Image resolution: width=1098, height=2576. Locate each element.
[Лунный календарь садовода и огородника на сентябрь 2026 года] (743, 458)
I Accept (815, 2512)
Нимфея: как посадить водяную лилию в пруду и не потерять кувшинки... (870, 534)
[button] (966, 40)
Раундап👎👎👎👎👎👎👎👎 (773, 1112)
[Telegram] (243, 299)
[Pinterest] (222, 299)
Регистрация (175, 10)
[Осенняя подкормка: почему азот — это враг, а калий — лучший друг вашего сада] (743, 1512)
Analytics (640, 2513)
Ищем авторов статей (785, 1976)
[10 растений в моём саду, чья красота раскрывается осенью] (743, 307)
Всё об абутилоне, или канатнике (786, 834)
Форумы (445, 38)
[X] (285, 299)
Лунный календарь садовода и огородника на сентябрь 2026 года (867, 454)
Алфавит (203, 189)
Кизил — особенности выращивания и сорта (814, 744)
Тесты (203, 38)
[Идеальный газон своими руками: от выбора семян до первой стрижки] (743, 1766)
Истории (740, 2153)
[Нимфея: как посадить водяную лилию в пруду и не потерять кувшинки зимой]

What the task asks
Once you have read the records above, output each of them verbatim.

Exercise output
Image resolution: width=1098, height=2576. Locate each element.
[Лунный календарь садовода и огородника на сентябрь 2026 года] (743, 458)
I Accept (815, 2512)
Нимфея: как посадить водяную лилию в пруду и не потерять кувшинки... (870, 534)
[button] (966, 40)
Раундап👎👎👎👎👎👎👎👎 (773, 1112)
[Telegram] (243, 299)
[Pinterest] (222, 299)
Регистрация (175, 10)
[Осенняя подкормка: почему азот — это враг, а калий — лучший друг вашего сада] (743, 1512)
Analytics (640, 2513)
Ищем авторов статей (785, 1976)
[10 растений в моём саду, чья красота раскрывается осенью] (743, 307)
Всё об абутилоне, или канатнике (786, 834)
Форумы (445, 38)
[X] (285, 299)
Лунный календарь садовода и огородника на сентябрь 2026 года (867, 454)
Алфавит (203, 189)
Кизил — особенности выращивания и сорта (814, 744)
Тесты (203, 38)
[Идеальный газон своими руками: от выбора семян до первой стрижки] (743, 1766)
Истории (740, 2153)
[Нимфея: как посадить водяную лилию в пруду и не потерять кувшинки зимой]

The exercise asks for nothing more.